Scan the records below for the line containing "Special Orders (215, 1396)" and the line containing "Фильтры Fleetguard (292, 1087)". Copy both, plus every line between, exactly.

== Material for the task ==
◆ ◆ ◆ ◆ ◆ ◆ ◆
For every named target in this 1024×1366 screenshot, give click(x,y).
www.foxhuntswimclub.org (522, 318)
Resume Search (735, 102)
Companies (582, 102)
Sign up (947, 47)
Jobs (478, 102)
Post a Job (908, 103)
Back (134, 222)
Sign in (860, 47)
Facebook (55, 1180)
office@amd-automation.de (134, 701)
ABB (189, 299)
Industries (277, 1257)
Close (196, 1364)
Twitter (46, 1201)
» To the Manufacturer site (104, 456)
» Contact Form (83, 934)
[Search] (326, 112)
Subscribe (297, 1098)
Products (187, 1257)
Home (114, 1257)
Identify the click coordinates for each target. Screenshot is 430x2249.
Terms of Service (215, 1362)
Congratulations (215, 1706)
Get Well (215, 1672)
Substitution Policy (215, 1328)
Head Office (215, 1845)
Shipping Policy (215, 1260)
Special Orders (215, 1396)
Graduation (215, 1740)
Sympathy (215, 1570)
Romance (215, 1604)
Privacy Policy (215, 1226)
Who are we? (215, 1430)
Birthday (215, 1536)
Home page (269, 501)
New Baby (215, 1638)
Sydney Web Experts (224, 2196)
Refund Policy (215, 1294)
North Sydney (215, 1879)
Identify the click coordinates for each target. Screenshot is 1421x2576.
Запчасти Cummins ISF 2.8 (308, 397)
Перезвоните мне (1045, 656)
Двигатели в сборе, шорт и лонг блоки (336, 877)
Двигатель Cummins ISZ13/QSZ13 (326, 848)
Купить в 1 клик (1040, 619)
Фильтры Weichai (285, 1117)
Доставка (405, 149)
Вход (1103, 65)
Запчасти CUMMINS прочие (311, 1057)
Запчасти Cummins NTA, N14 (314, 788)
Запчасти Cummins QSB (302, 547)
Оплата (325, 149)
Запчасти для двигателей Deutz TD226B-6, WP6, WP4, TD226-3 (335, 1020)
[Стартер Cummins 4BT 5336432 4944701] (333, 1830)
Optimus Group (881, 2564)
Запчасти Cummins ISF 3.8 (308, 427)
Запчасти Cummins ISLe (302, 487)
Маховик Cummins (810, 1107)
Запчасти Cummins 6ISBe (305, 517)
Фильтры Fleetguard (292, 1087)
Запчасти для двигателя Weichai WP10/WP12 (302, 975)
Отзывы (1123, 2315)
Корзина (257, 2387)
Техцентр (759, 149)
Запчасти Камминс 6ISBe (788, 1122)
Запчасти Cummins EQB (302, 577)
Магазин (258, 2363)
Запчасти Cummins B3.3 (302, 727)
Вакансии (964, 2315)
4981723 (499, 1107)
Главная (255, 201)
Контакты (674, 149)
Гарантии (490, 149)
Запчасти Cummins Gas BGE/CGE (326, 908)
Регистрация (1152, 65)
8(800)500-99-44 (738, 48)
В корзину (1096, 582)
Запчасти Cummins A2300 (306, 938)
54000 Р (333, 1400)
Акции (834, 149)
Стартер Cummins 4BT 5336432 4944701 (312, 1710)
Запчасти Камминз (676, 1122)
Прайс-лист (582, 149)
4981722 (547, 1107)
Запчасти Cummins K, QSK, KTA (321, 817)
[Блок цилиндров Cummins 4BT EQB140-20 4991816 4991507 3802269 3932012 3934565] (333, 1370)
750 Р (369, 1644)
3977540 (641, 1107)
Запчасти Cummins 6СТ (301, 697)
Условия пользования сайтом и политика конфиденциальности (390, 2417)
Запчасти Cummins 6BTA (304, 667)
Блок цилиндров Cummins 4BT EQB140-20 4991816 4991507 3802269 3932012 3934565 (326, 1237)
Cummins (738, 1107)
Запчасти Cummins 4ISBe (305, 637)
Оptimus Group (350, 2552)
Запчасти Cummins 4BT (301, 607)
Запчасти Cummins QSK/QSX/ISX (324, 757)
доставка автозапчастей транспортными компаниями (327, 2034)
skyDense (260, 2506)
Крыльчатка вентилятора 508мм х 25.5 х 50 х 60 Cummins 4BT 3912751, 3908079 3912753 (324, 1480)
◆ ◆ ◆ ◆ ◆ ◆ ◆
== Answer area ==
Special Orders (215, 1396)
Graduation (215, 1740)
Sympathy (215, 1570)
Romance (215, 1604)
Privacy Policy (215, 1226)
Who are we? (215, 1430)
Birthday (215, 1536)
Home page (269, 501)
New Baby (215, 1638)
Sydney Web Experts (224, 2196)
Refund Policy (215, 1294)
North Sydney (215, 1879)
Identify the click coordinates for each target. Screenshot is 1421x2576.
Запчасти Cummins ISF 2.8 (308, 397)
Перезвоните мне (1045, 656)
Двигатели в сборе, шорт и лонг блоки (336, 877)
Двигатель Cummins ISZ13/QSZ13 (326, 848)
Купить в 1 клик (1040, 619)
Фильтры Weichai (285, 1117)
Доставка (405, 149)
Вход (1103, 65)
Запчасти CUMMINS прочие (311, 1057)
Запчасти Cummins NTA, N14 (314, 788)
Запчасти Cummins QSB (302, 547)
Оплата (325, 149)
Запчасти для двигателей Deutz TD226B-6, WP6, WP4, TD226-3 (335, 1020)
[Стартер Cummins 4BT 5336432 4944701] (333, 1830)
Optimus Group (881, 2564)
Запчасти Cummins ISF 3.8 (308, 427)
Запчасти Cummins ISLe (302, 487)
Маховик Cummins (810, 1107)
Запчасти Cummins 6ISBe (305, 517)
Фильтры Fleetguard (292, 1087)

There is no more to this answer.